Because the stage of differentiation and the lineage of preadipocyte cell lines have not been well established, primary cultures have been particularly useful for validating results obtained in preadipose cell lines. Primary preadipocytes have been successfully cultured from a number of species including humans and have several advantages over preadipose cell lines (96-98, 104, 106, 138, 160, 191, 236). Primary cells are diploid and may therefore reflect the in vivo context better than aneuploid cell lines. Second, they can be derived from adipose tissue obtained from various species at different postnatal stages of development and from various adipose depots (21, 57, 58). The latter is of particular interest, since molecular and biochemical differences in fat pads have been observed (96, 150, 151, 169, 212, 308). Such differences may have major physiological consequences, since excessive centralized fat accumulation (upper body obesity) is associated with increased morbidity in humans (139). On the other hand, the potential cellular heterogeneity of the stromal vascular preadipose cell population is a drawback of primary cultures. This, however, may be a minor concern, since nearly 100% differentiation can be achieved when preadipocytes derived from young animals are adequately treated (57, 97, 236). For primary preadipocyte cultures, differentiation capacity is clearly donor dependent and decreases significantly with age (21, 58, 98, 138). The molecular basis for this reduced differentiation capacity is not known. It may, however, indicate that preadipose cells derived from aged donors represent a subpopulation of precursor cells arrested at distinct stage(s) of adipocyte development. These cells may therefore require a different subset of as yet to be characterized signals to undergo adipocyte differentiation (63, 98).

During the growth phase, cells of preadipocyte lines as well as primary preadipocytes are morphologically similar to fibroblasts. At confluence, induction of differentiation by appropriate treatment leads to drastic cell shape changes.
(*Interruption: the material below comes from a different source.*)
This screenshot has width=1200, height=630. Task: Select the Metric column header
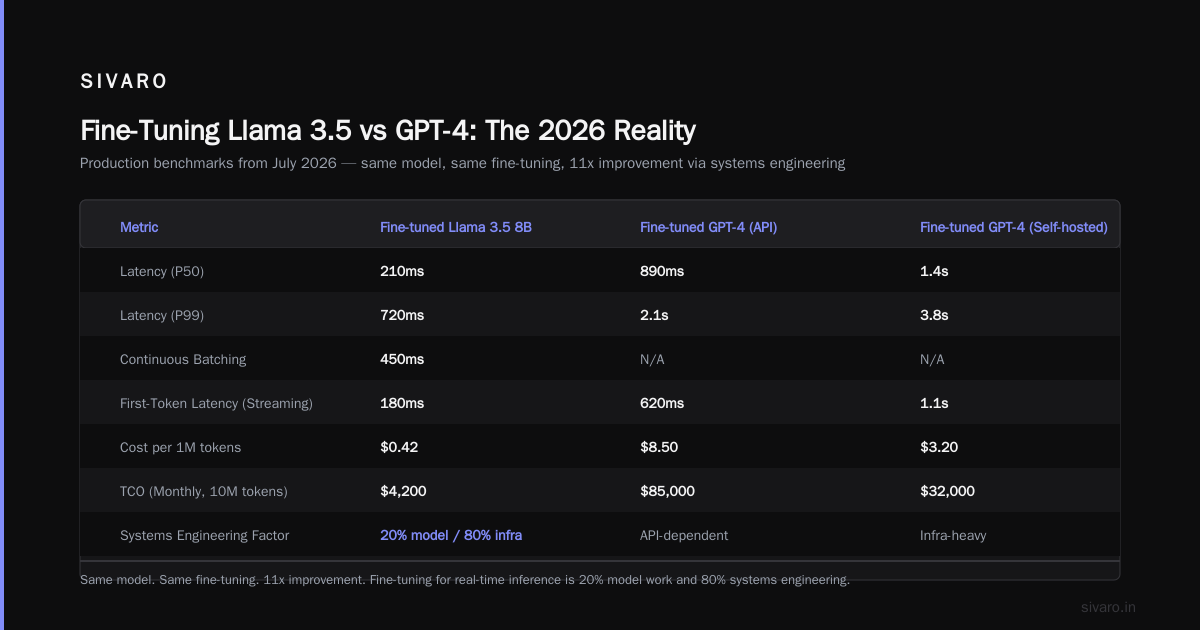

The preadipocyte converts to a spherical shape, accumulates lipid droplets, and progressively acquires the morphological and biochemical characteristics of the mature white adipocyte. The nature of the induction is dependent on the specific cell culture model system employed. A variety of differentiation protocols have been developed for preadipose cell lines and for primary preadipocytes. Embryonic stem cells can be differentiated into adipocytes at high efficiency in vitro if early-developing ES cell-derived embryoid bodies are exposed to retinoic acid (RA) for a precise time, followed by treatment with standard adipogenic hormones (52). 3T3-L1 preadipocytes spontaneously differentiate over a period of several weeks into fat-cell clusters when maintained in culture with fetal calf serum. This can be accelerated by the inducing agents dexamethasone and methylisobutylxanthine (MIX), a phosphodiesterase inhibitor. High concentrations of insulin have been used in combination with these inducing agents. The identification of agents that accelerate differentiation, but that are not required to maintain the differentiated phenotype, provides insights to the biochemical pathways that may function during adipocyte differentiation.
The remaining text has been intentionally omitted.